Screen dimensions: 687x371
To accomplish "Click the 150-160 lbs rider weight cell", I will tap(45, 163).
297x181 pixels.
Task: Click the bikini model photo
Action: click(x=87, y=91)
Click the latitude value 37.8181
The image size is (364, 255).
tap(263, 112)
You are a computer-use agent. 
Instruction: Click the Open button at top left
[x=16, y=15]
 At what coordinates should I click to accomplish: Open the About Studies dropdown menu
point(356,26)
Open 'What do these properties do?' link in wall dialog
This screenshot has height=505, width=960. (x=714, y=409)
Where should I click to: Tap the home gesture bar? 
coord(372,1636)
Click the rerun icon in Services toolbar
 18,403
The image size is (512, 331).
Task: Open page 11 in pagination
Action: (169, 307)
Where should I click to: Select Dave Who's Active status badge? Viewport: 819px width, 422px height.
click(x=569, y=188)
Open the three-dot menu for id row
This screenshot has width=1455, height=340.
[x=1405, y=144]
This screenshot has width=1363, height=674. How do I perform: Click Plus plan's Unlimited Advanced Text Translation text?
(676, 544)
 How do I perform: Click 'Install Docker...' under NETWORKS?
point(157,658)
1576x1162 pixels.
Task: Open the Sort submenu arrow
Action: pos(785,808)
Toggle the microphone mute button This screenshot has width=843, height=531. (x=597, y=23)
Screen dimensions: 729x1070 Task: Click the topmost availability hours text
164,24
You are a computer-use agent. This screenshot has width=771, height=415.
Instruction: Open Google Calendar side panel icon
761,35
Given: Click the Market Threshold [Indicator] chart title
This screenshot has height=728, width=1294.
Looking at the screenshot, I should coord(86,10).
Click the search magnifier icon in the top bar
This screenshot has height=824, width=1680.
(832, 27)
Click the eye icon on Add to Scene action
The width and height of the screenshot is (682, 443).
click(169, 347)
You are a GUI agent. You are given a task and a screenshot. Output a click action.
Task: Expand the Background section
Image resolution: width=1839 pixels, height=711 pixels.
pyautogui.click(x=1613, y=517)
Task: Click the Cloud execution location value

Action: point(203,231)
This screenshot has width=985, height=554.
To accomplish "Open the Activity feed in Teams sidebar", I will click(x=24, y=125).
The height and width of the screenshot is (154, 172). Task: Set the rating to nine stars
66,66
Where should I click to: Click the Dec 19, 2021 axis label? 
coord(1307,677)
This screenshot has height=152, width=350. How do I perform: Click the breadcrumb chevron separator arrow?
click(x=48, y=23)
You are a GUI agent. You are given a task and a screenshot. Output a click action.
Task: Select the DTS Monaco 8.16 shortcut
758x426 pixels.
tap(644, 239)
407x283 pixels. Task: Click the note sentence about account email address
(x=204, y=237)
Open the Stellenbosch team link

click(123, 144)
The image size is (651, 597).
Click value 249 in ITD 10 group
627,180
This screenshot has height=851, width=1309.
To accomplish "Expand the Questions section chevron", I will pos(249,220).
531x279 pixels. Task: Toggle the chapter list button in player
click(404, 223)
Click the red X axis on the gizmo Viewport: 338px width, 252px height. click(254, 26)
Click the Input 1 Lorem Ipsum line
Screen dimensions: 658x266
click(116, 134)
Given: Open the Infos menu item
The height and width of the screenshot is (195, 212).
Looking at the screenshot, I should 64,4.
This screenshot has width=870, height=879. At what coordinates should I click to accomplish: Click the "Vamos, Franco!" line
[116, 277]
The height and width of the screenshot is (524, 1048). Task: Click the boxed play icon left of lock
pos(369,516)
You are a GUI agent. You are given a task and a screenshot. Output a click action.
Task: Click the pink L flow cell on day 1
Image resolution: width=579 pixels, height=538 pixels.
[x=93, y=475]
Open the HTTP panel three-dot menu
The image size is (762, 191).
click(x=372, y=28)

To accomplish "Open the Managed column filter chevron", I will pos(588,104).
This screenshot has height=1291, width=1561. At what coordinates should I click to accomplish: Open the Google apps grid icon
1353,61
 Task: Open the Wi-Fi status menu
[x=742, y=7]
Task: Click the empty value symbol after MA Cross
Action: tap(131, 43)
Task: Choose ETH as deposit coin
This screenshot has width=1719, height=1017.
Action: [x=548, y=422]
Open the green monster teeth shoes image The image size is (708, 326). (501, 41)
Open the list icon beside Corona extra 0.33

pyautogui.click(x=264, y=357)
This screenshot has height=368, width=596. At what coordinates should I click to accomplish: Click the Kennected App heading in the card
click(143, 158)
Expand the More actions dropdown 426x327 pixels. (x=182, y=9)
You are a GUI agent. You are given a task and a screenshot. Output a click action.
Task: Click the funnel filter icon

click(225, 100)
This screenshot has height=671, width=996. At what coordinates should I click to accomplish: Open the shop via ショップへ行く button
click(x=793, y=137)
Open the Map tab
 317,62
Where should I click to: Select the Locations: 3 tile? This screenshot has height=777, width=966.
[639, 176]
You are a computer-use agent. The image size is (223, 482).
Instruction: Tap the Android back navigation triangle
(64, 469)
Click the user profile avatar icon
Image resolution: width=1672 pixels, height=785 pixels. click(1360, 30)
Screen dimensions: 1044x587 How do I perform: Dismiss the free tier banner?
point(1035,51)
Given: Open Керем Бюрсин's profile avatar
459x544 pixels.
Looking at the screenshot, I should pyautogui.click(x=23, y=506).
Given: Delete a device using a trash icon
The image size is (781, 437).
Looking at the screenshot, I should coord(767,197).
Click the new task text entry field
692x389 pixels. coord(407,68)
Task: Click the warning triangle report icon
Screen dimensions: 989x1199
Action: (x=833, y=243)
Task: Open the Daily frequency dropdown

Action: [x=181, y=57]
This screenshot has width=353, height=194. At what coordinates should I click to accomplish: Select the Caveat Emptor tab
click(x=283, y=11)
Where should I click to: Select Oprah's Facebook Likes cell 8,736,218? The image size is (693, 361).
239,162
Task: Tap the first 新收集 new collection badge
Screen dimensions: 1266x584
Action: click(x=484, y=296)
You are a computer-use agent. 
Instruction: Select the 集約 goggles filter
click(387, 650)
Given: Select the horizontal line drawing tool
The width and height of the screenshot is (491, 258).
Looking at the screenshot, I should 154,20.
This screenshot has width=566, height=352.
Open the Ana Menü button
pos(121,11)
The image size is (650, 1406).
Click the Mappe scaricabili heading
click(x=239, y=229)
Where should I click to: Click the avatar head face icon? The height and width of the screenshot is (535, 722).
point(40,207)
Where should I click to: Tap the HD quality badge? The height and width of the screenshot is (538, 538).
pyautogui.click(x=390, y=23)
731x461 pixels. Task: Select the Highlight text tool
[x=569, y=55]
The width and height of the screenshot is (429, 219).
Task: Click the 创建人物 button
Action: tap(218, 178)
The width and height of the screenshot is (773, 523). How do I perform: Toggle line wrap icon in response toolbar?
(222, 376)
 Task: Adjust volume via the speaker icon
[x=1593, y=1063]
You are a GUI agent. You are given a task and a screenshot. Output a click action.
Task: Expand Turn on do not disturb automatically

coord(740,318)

■ Problem to solve ■
Rewrite the part that opens with the line containing "The image size is (650, 1406)." and closes with the line containing "pyautogui.click(x=390, y=23)", keeping every line, and shift each coordinate in the answers up by 107.

■ Answer ■
The image size is (650, 1406).
Click the Mappe scaricabili heading
click(x=346, y=336)
Where should I click to: Click the avatar head face icon? The height and width of the screenshot is (535, 722).
point(147,314)
Where should I click to: Tap the HD quality badge? The height and width of the screenshot is (538, 538).
pyautogui.click(x=497, y=130)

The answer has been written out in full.